TEXTE SOURCE:
:::

INTERVIEW

Sheng : "Le fait d’exister est déjà une forme de revendication."

Publié le

29 mai 2024

Rappeuse franco-chinoise de 24 ans, Sheng porte sa culture et ses racines à travers sa musique. Entre hyperpop, rap et sonorités chinoises, elle ne cesse d’explorer et de transgresser les genres musicaux. Après deux premiers EP prometteurs : DI YU 地狱 et Enfant Terrible 魔孩, l’artiste revient avec "DIS-MOI PK ?!" et "KIT KAT", des singles qui annoncent un nouvel album, plus expérimental et à son image, à venir à la rentrée.

Sheng ©Anastasia Polak

Le rendez-vous est fixé à Monsieur Aristide (Paris XVIIIe) aux alentours de 17h. A la terrasse verdoyante de l’hôtel, Sheng s’installe après avoir commandé un jus de fruit. Souriante et enthousiaste à l’idée de répondre aux questions, elle revient sur ses origines, ses influences, son rapport aux réseaux sociaux et sur l’esthétique Y2K qui l’a inspirée pour son single "DIS-MOI PK ?!".

:::

TÂCHE À FAIRE 1:
D'après l'entretien avec Sheng, vers quelle heure le rendez-vous est-il fixé ?
TÂCHE À FAIRE 2:
Relevez, s'il vous plaît, tous les titres d'EP et de singles de Sheng cités dans l'entretien.

DONNÉES FOURNIES:
:::

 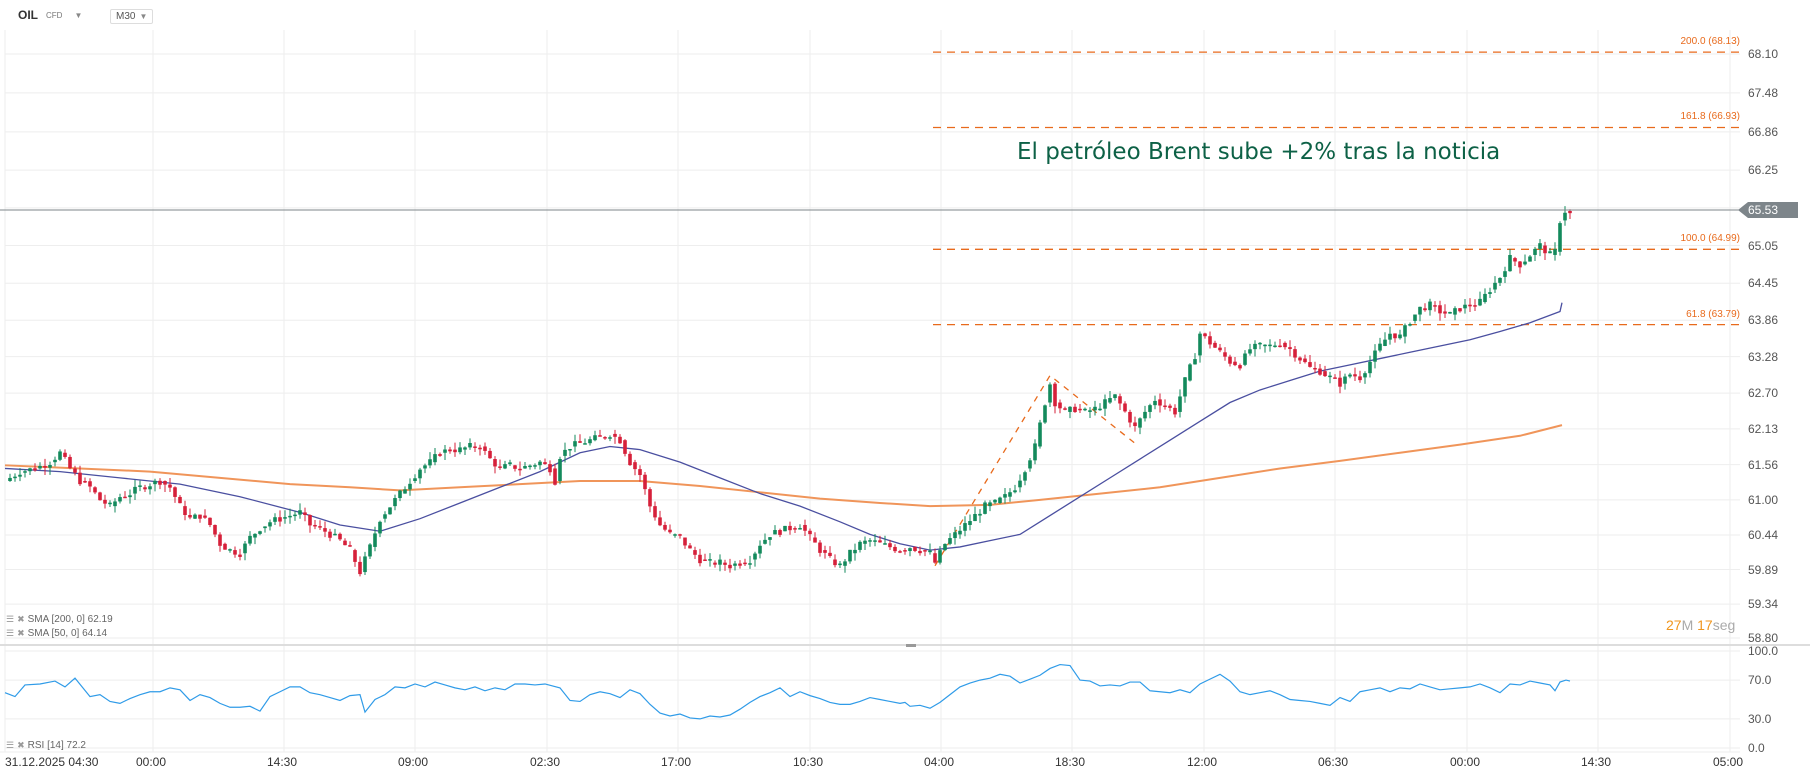 I want to click on time-tick: 12:00, so click(x=1202, y=762).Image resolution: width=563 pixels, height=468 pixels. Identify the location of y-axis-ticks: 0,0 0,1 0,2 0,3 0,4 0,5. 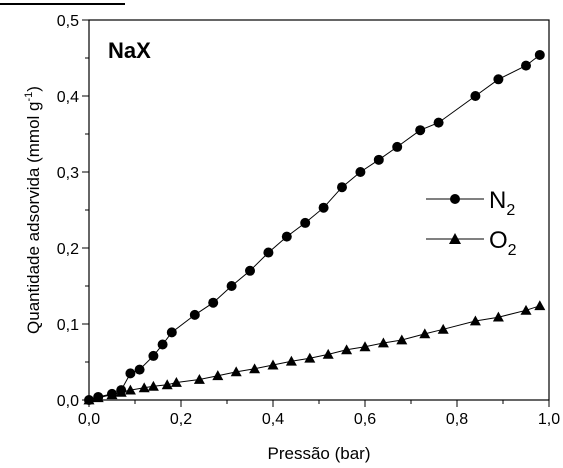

:::

RÉSULTAT OBTENU 1:
Aux alentours de 17h.

RÉSULTAT OBTENU 2:
DI YU 地狱, Enfant Terrible 魔孩, "DIS-MOI PK ?!", "KIT KAT"